User:Milton Beychok/Sandbox
The heat of combustion (ΔHc0) is the energy released as heat when a compound undergoes complete combustion with oxygen. The chemical reaction for the combustion is typically that of a hydrocarbon fuel reacting with oxygen derived from atmospheric air to form carbon dioxide, water and heat. It may be quantified with these units:
- energy/mole of fuel (such as kJ/mol or Btu/lb-mol)
- energy/mass of fuel (such as MJ/kg or Btu/lb)
- energy/volume of fuel (such as MJ/m3 or Btu/ft3)
The heat of combustion is traditionally measured with a bomb calorimeter. It may also be calculated as the difference between the heat of formation (ΔfH0) of the products and reactants.
Common expressions for the heats of combustion
The heating value or calorific value of a substance, usually a fuel or food, is the amount of heat released during the combustion of a specified amount of it. The calorific value is a characteristic for each substance. It is measured in units of energy per unit of the substance, usually mass, such as: kcal/kg, kJ/kg, J/mol, Btu/m³. Heating value is commonly determined by use of a bomb calorimeter.
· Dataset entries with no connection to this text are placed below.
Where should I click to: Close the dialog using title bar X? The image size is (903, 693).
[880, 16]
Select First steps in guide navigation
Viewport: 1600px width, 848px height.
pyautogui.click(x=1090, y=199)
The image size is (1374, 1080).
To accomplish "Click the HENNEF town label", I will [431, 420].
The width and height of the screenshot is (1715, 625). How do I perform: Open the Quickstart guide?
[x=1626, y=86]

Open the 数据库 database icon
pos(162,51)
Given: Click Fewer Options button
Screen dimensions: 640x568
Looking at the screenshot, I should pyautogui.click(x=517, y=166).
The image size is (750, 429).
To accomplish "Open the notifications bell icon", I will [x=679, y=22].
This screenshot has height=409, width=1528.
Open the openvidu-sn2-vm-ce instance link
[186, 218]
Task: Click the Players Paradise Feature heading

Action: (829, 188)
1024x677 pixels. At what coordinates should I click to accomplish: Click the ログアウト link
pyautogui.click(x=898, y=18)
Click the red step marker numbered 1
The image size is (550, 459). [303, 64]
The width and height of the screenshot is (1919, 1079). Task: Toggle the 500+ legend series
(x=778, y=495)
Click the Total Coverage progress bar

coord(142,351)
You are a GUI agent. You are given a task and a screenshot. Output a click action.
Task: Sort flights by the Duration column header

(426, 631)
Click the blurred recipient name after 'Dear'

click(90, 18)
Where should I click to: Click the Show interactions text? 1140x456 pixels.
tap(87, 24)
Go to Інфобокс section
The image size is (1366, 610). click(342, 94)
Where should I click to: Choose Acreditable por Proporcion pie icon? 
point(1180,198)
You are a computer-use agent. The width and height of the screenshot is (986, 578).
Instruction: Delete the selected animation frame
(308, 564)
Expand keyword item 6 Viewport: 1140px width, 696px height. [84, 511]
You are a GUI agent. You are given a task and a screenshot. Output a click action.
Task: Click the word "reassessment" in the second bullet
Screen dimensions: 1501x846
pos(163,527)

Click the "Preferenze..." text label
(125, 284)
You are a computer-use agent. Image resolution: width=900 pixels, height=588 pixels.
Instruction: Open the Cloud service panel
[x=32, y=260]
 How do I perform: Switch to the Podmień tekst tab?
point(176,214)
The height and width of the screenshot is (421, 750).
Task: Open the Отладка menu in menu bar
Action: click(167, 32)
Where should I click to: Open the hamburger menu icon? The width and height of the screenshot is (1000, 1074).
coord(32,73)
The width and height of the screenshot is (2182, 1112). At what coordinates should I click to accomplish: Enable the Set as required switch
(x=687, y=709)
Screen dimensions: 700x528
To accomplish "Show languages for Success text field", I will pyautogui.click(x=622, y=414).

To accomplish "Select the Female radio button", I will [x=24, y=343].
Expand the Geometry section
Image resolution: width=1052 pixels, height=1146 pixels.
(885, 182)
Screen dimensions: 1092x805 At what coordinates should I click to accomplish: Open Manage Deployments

The heat of combustion for fuels is expressed as the HHV, LHV, or GHV:
- The quantity known as higher heating value (HHV) (or gross calorific value or gross energy or upper heating value) is determined by bringing all the products of combustion back to the original pre-combustion temperature, and in particular condensing any vapor produced. This is the same as the thermodynamic heat of combustion since the enthalpy change for the reaction assumes a common temperature of the compounds before and after combustion, in which case the water produced by combustion is liquid.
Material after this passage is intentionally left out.